Geoff Herzog, product manager for coffee development at Kraft Foods Canada, has to determine whether to launch a marketing campaign for single serve coffee pod machines in Canada, at the same time it is being launched in North America.

S.W.O.T.
Strengths:
• Brand recognition
• Leader in coffee market in Canada
• Global company in 155 countries
• Quality product reputation

Weakness:
• Short time to make a decision
• Limited budget
• Cost of the product offering

Opportunity:

• New market
• Competition has not launched
• Competition does not have product differentiation
• Lower initial price than the competition

Threats:

• Coffee chains growing (Starbucks, McCafe)
• Price to the consumer
• Risk of a new product offering
• Cheaper price could risk eroding brand image

Solutions
Option 1: The first option that Mr. Herzog could pursue would be to not go after the market and spend the money in advertising. Mr. Herzog could let the North American marketing campaign launch and see how it does with the introduction of the new single serve coffee pod concept.

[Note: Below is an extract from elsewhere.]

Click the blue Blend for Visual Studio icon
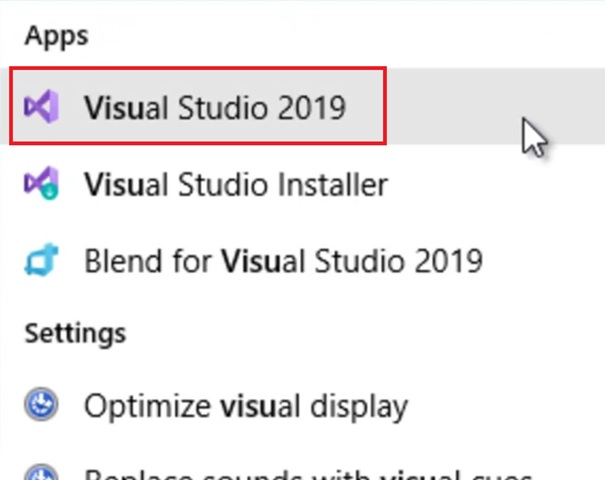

The Pros: By taking no action, there would be no money that would be spent on the advertizing campaign. This would obviously leave Kraft with money in their budget for other ventures. Another pro would be there would be no risk to Kraft of the product not being favored and losing money on the venture. Kraft would maintain its number one market share in Canada and may even grow it if the competitors would go to market and it fails. The Cons: The cons of taking this approach are that the competition could get to the market first. If the product was a success, Kraft could lose market share and have to spend considerably more money in marketing campaigns to try and recapture the lost market. If buyers like the competitor brand and develop a loyalty to it, Kraft may never recover that lost...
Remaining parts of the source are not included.